Word and element location records:
————

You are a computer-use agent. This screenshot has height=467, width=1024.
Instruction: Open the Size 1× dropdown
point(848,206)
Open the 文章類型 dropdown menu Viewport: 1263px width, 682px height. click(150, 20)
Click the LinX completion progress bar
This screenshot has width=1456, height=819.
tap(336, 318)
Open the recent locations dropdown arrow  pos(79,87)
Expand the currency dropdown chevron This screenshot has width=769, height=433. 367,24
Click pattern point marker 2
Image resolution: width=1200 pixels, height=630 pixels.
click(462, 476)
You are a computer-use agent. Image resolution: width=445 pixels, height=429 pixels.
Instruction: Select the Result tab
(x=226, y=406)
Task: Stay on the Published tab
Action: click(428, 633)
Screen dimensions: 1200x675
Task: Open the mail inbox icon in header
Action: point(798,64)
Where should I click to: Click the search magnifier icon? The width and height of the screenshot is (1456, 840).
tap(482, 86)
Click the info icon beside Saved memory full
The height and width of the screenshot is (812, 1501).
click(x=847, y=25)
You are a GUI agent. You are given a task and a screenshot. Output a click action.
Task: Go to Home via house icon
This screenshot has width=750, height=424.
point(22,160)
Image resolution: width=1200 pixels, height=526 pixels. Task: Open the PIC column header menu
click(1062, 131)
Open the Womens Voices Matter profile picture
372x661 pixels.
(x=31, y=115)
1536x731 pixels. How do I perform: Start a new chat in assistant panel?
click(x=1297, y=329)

————

• _What the exercise asks_:
Can you render the lines of the listing above, from the line that contains "Click pattern point marker 2" through the end of the listing, as a JSON list of strings with one string per line and blank lines left out?

• _Solved exercise_:
[
  "Click pattern point marker 2",
  "Image resolution: width=1200 pixels, height=630 pixels.",
  "click(462, 476)",
  "You are a computer-use agent. Image resolution: width=445 pixels, height=429 pixels.",
  "Instruction: Select the Result tab",
  "(x=226, y=406)",
  "Task: Stay on the Published tab",
  "Action: click(428, 633)",
  "Screen dimensions: 1200x675",
  "Task: Open the mail inbox icon in header",
  "Action: point(798,64)",
  "Where should I click to: Click the search magnifier icon? The width and height of the screenshot is (1456, 840).",
  "tap(482, 86)",
  "Click the info icon beside Saved memory full",
  "The height and width of the screenshot is (812, 1501).",
  "click(x=847, y=25)",
  "You are a GUI agent. You are given a task and a screenshot. Output a click action.",
  "Task: Go to Home via house icon",
  "This screenshot has width=750, height=424.",
  "point(22,160)",
  "Image resolution: width=1200 pixels, height=526 pixels. Task: Open the PIC column header menu",
  "click(1062, 131)",
  "Open the Womens Voices Matter profile picture",
  "372x661 pixels.",
  "(x=31, y=115)",
  "1536x731 pixels. How do I perform: Start a new chat in assistant panel?",
  "click(x=1297, y=329)"
]